Mason looked up, stared into her eyes. ‘You were lucky,’ he pronounced. ‘It could have been Irukandji—we’re comin’ up to their time of year. You could be dead right now. Remember that next time you get worried about somethin’, it still beats bein’ dead.’
Later, as she sat in the troop carrier bouncing along the road towards Broome, Caro turned the words over in her mind. Did Mason know how crippled she was by anxiety at times? Had he sensed that she was uptight when they were trying to
access that Facebook picture? Perhaps Amira had told him about the panic attack she’d had beforehand. Caro knew she wouldn’t have, though; Amira wasn’t like that. He must just have guessed . . . or maybe he was speaking generally.

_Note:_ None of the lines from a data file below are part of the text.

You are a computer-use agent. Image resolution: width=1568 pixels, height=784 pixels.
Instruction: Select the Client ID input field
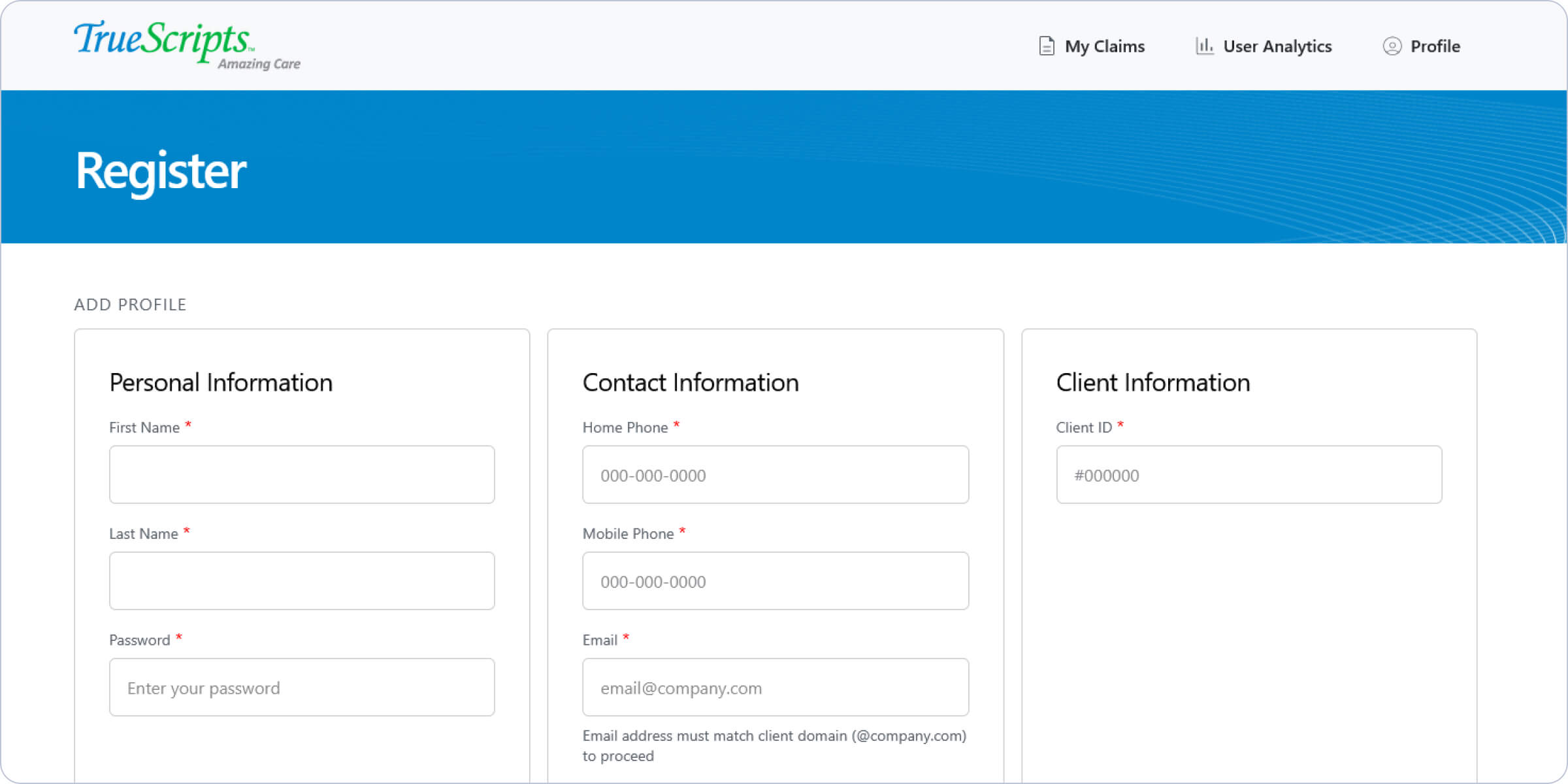[1249, 475]
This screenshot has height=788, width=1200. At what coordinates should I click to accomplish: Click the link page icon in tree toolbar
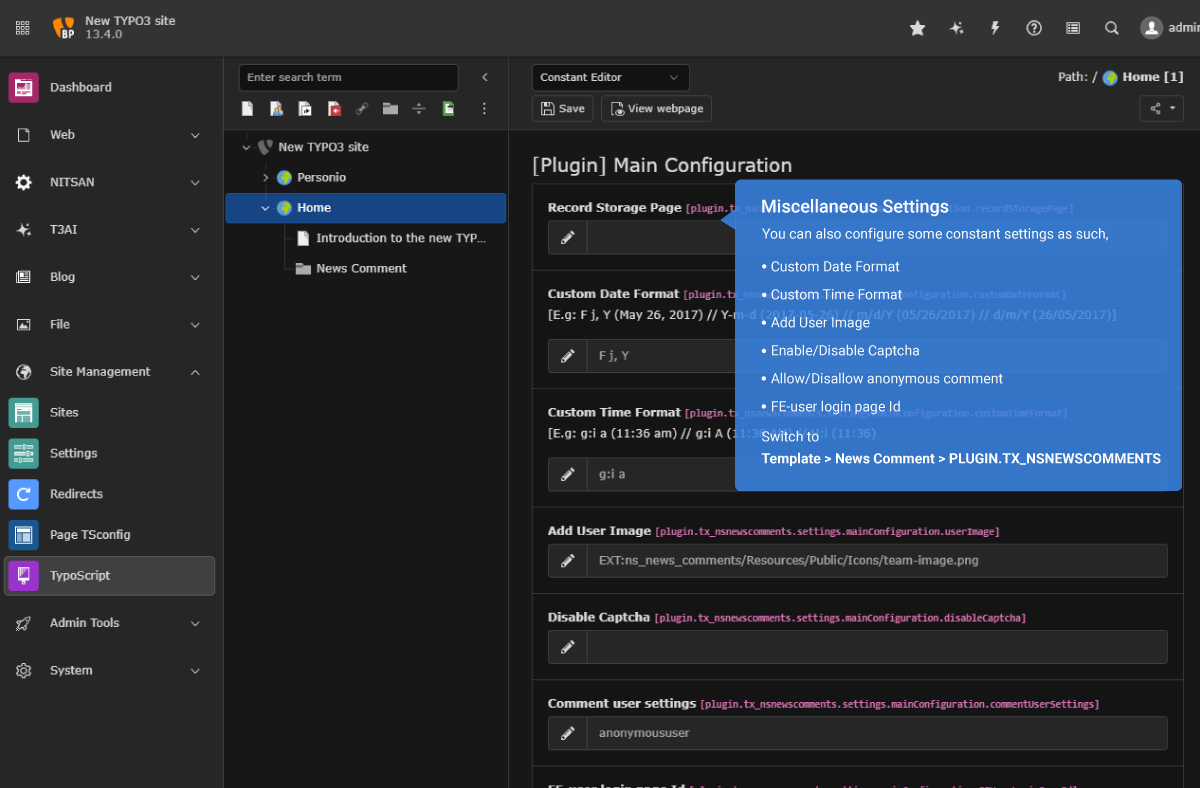pyautogui.click(x=362, y=108)
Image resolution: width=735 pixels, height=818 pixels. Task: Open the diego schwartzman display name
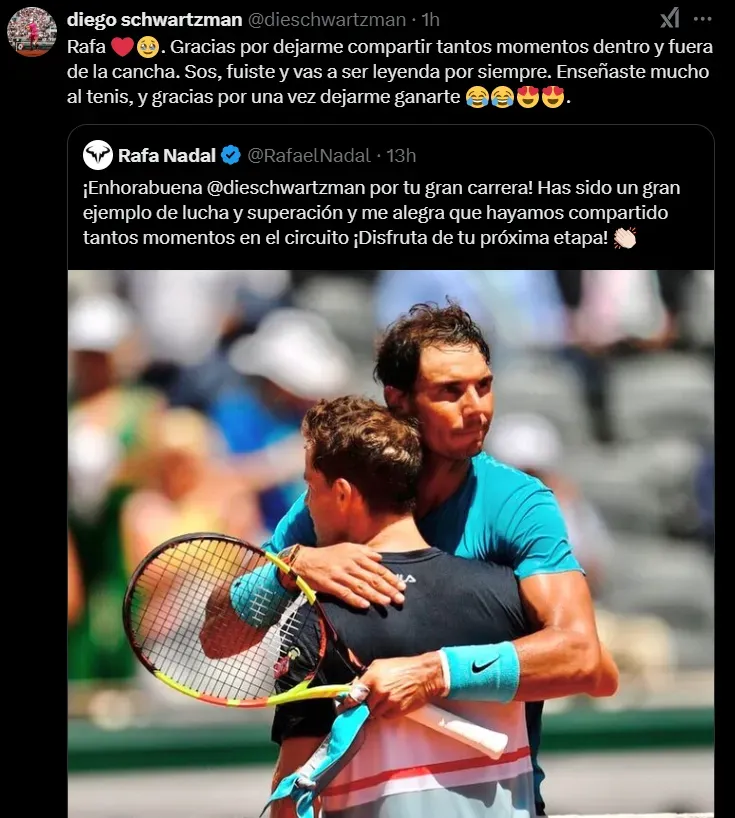[x=154, y=20]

Caro smiled wryly to herself. She was doing exactly what he’d told her not to: worrying. But she wasn’t going to worry anymore, she decided. Mason was right. She could be dead, yet she wasn’t, and surely that outweighed everything else. A shot of pure happiness went through her, effervescent and fleeting, but intoxicating nonetheless. She wanted to laugh; she wanted to celebrate these final moments of the trip. As she loosened her seatbelt and leaned across the aisle to talk to Morag she realised something else: she had wanted to give Mason a gift, but he had handed her one instead.
Tess lay on her back, looking up through the palm trees and into the night sky. More stars were coming out, shyly poking their faces through the indigo shawl draped above her. Could she remember their names? The bright one was Venus—a planet, not a star, she corrected herself. Back at the end of the last wet, when the nights were warm enough to sleep outside with just a blanket, she’d camped out once or twice with Tia and her family on the beach at Kalangalla, and Mason had pointed out the constellations for them. Tess had no idea how he remembered them all—the sky up here was full of stars, bursting with them—but he’d shown them the Dreaming stars, as he called them, the emu and the serpent. They were
different, he’d told her, from the ones she might have learned about at school. What the whitefella called Orion was actually Julpan, a canoe. Could she see it? There was the bow, and there was the stern, and the bright stars between them were two brothers who’d gone fishing, but one had eaten a fish that was forbidden by their law and so the sun had dragged the two boys and their canoe into the sky and beached them there . . . She’d wanted to ask him why the fish was forbidden, but she must have fallen asleep, lulled by the dance of his dark arms against the Milky Way. As soon as she was back she would do so, she resolved. And it was nearly the wet again. They could have another sleepout, lots of them, her and Tia and Mason and Aki and the tumbling little boys. Maybe her mother would come this time. She’d be interested in the canoe.
‘Tess! Sit up! You’re going to miss it all!’ said Bronte.